Entscheidungsstichwort (Thema)
Justizielle Zusammenarbeit in Zivilsachen. Vorlage zur Vorabentscheidung. Zuständigkeit bei Verbrauchersachen. Begriff ‚Verbraucher‘. Verhalten einer die Verbrauchereigenschaft beanspruchenden Person, das bei der anderen Vertragspartei den Eindruck erwecken kann, dass sie zu beruflichen oder gewerblichen Zwecken handelt
Normenkette
Verordnung (EU) Nr. 1215/2012
Beteiligte
Tenor
1.Art. 17 Abs. 1 der Verordnung (EU) Nr. 1215/2012 des Europäischen Parlaments und des Rates vom 12. Dezember 2012 über die gerichtliche Zuständigkeit und die Anerkennung und Vollstreckung von Entscheidungen in Zivil- und Handelssachen
ist dahin auszulegen, dass
für die Feststellung, ob eine Person, die einen unter Buchst. c dieser Bestimmung fallenden Vertrag geschlossen hat, als „Verbraucher“ im Sinne dieser Bestimmung eingestuft werden kann, die mit dem Abschluss dieses Vertrags verfolgten gegenwärtigen oder zukünftigen Ziele zu berücksichtigen sind, und zwar unabhängig von der Frage, ob diese Person ihre Tätigkeit in einem Arbeitsverhältnis oder selbständig ausübt.
2.Art. 17 Abs. 1 der Verordnung Nr. 1215/2012
ist dahin auszulegen, dass
für die Feststellung, ob eine Person, die einen unter Buchst. c dieser Bestimmung fallenden Vertrag geschlossen hat, als „Verbraucher“ im Sinne dieser Bestimmung eingestuft werden kann, der Eindruck berücksichtigt werden kann, den diese, sich auf die Verbrauchereigenschaft berufende Person durch ihr Verhalten bei ihrem Vertragspartner erweckt hat, das insbesondere darin bestand, dass sie auf die Vertragsbestimmungen, in denen sie als Unternehmerin bezeichnet wird, nicht reagiert hat, darin, dass sie den Vertrag über einen Vermittler abgeschlossen hat, der in dem Bereich, in den der Vertrag fällt, beruflich oder gewerblich tätig ist und der nach der Unterzeichnung des Vertrags die andere Partei gefragt hat, ob es möglich sei, auf der entsprechenden Rechnung die Mehrwertsteuer auszuweisen, und darin, dass sie den Gegenstand, auf den sich der Vertrag bezieht, kurz nach dessen Abschluss und eventuell mit Gewinn verkauft hat.

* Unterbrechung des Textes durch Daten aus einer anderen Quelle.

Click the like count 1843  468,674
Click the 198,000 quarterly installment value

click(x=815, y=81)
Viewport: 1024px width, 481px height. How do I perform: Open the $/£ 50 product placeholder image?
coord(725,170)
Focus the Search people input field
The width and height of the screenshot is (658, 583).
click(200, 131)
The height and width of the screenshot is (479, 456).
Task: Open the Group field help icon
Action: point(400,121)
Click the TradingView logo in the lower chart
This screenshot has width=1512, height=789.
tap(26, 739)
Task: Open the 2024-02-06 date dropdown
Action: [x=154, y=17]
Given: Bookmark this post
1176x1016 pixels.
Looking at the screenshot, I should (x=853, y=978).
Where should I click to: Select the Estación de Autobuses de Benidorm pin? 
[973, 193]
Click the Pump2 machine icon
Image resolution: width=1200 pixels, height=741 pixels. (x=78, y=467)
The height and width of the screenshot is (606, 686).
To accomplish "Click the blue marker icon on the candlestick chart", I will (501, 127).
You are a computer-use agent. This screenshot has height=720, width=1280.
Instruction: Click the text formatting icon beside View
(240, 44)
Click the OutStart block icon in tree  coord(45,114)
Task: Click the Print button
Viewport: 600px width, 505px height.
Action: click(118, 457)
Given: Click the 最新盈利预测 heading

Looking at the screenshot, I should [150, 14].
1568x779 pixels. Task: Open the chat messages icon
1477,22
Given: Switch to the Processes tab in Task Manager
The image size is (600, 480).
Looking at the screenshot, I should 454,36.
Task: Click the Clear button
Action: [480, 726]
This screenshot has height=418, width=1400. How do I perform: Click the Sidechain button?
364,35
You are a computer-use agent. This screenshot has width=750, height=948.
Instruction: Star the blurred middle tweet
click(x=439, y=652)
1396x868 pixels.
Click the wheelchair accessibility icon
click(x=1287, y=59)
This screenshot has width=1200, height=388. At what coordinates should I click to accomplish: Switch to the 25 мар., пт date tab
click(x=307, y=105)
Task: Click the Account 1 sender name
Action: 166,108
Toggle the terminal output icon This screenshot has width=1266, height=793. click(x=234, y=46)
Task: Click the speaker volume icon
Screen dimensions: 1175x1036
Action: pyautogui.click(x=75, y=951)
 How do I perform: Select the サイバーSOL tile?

3.Art. 17 Abs. 1 der Verordnung Nr. 1215/2012
ist dahin auszulegen, dass
das nationale Gericht, wenn es sich als unmöglich erweist, im Rahmen der Gesamtwürdigung der ihm zur Verfügung stehenden Informationen bestimmte den Abschluss eines Vertrags begleitende Umstände, bei denen es sich insbesondere um Angaben in diesem Vertrag oder um die Einschaltung eines Vermittlers im Zuge des Vertragsabschlusses handelt, rechtlich hinreichend festzustellen, den Beweiswert dieser Informationen nach den nationalen Rechtsvorschriften zu beurteilen hat, und zwar auch im Hinblick auf die Frage, ob Zweifel der Person zugutekommen müssen, die sich auf die Verbrauchereigenschaft im Sinne dieser Bestimmung beruft.
Tatbestand
In der Rechtssache C-177/22
betreffend ein Vorabentscheidungsersuchen nach Art. 267 AEUV, eingereicht vom Landesgericht Salzburg (Österreich) mit Entscheidung vom 24. Februar 2022, beim Gerichtshof eingegangen am 8. März 2022, in dem Verfahren
JA
gegen
Wurth Automotive GmbH
erlässt
DER GERICHTSHOF (Neunte Kammer)
unter Mitwirkung der Kammerpräsidentin L. S. Rossi, des Richters J.-C. Bonichot und der Richterin O. Spineanu-Matei (Berichterstatterin),
Generalanwalt: M. Campos Sánchez-Bordona,
Kanzler: A. Calot Escobar,
aufgrund des schriftlichen Verfahrens,
unter Berücksichtigung der Erklärungen
- – von JA, vertreten durch Rechtsanwalt B. Heim,
- – der Europäischen Kommission, vertreten durch S. Noë und M. Wasmeier als Bevollmächtigte,
aufgrund des nach Anhörung des Generalanwalts ergangenen Beschlusses, ohne Schlussanträge über die Rechtssache zu entscheiden,
folgendes
Urteil
Entscheidungsgründe
Rz. 1
Das Vorabentscheidungsersuchen betrifft die Auslegung der Art. 17 und 18 der Verordnung (EU) Nr. 1215/2012 des Europäischen Parlaments und des Rates vom 12. Dezember 2012 über die gerichtliche Zuständigkeit und die Anerkennung und Vollstreckung von Entscheidungen in Zivil- und Handelssachen (ABl. 2012, L 351, S. 1).
Rz. 2
Es ergeht im Rahmen eines Rechtsstreits zwischen JA, einer österreichischen Staatsangehörigen, und der Wurth Automotive GmbH, einer deutschen Gesellschaft, über die Zuständigkeit der österreichischen Gerichte für die Entscheidung über eine Klage auf Schadenersatz wegen versteckter Mängel eines Kraftfahrzeugs, über das ein Kaufvertrag geschlossen wurde.
Rechtlicher Rahmen
Rz. 3
Kapitel II („Zuständigkeit“) Abschnitt 4 („Zuständigkeit bei Verbrauchersachen“) Art. 17 Abs. 1 der Verordnung Nr. 1215/2012 sieht vor:
„Bilden ein Vertrag oder Ansprüche aus einem Vertrag, den eine Person, der Verbraucher, zu einem Zweck geschlossen hat, der nicht der beruflichen oder gewerblichen Tätigkeit dieser Person zugerechnet werden kann, den Gegenstand des Verfahrens, so bestimmt sich die Zuständigkeit unbeschadet des Artikels 6 und des Artikels 7 Nummer 5 nach diesem Abschnitt,
a) wenn es sich um den Kauf beweglicher Sachen auf Te...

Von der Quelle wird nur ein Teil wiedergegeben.